I opened my laptop to send one email. Two hours later, I closed it. The email was still unsent.
Not anxious. Not tired. Just offline. Lights on, nobody home.
Most of us were taught the nervous system has two settings: stress and rest. Fight-or-flight, then calm.
But fight is not flight. And there’s a fourth state most people never name.
The four states:
- Safe: present, thinking clearly, able to connect
- Fight: jaw clenched, sharp, irritated, picking arguments in your head
- Flight: escaping, scrolling, can’t sit still, busy-busy with nothing
- Freeze: numb, foggy, can’t start, can’t stop
High achievers misread all three.
- Fight gets called focus.
- Flight gets called productivity.
- Freeze gets called laziness.
So we push, which stacks more activation onto a system that’s already running the wrong program.
That’s not a discipline problem. That’s a nervous system problem.
But, you can’t jump from freeze to safe.
The body needs the ladder.
Freeze > fight or flight > safe.
That’s why “just meditate” fails on the days you need it most.
The 90-second check:
- Name the state. Connected and thinking? Safe. Jaw tight, irritated? Fight. Reaching for the phone, can’t sit still? Flight. Numb, can’t start? Freeze.

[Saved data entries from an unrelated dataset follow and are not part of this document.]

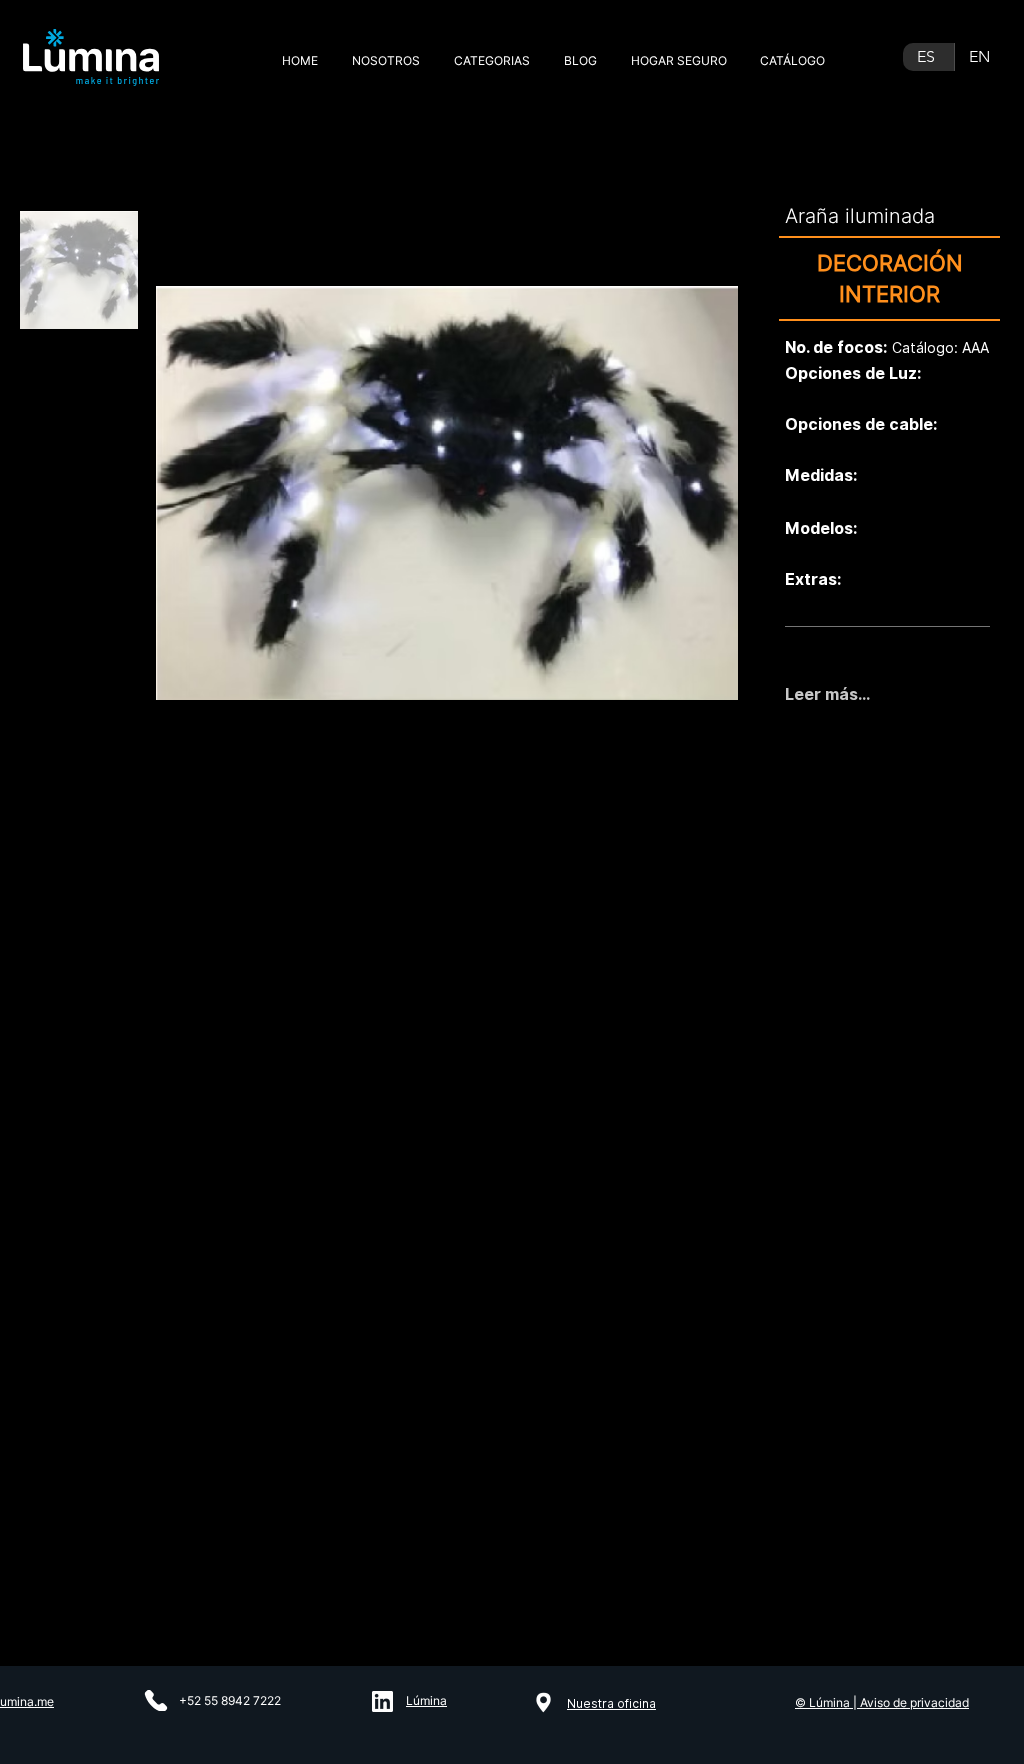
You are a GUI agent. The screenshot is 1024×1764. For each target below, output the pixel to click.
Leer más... (827, 694)
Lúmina (426, 1700)
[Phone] (156, 1700)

- If frozen, mobilize first. Stand up. Shake your hands for 30 seconds. Cold water on the face. Walk around the block. The goal isn’t calm. The goal is signal, wake the body up enough to climb.
- If fight or flight, exhale longer than you inhale. In through the nose for 4. Out through the mouth for 6 to 8. Eight rounds.
- Check again. You’ll have moved.
Under three minutes. It works because you stop fighting the state and start moving through it.
Most days you don’t need a new practice. You need to know which room you’re standing in.
My email got sent the next morning. Not because I tried harder. Because I stopped trying to skip a step.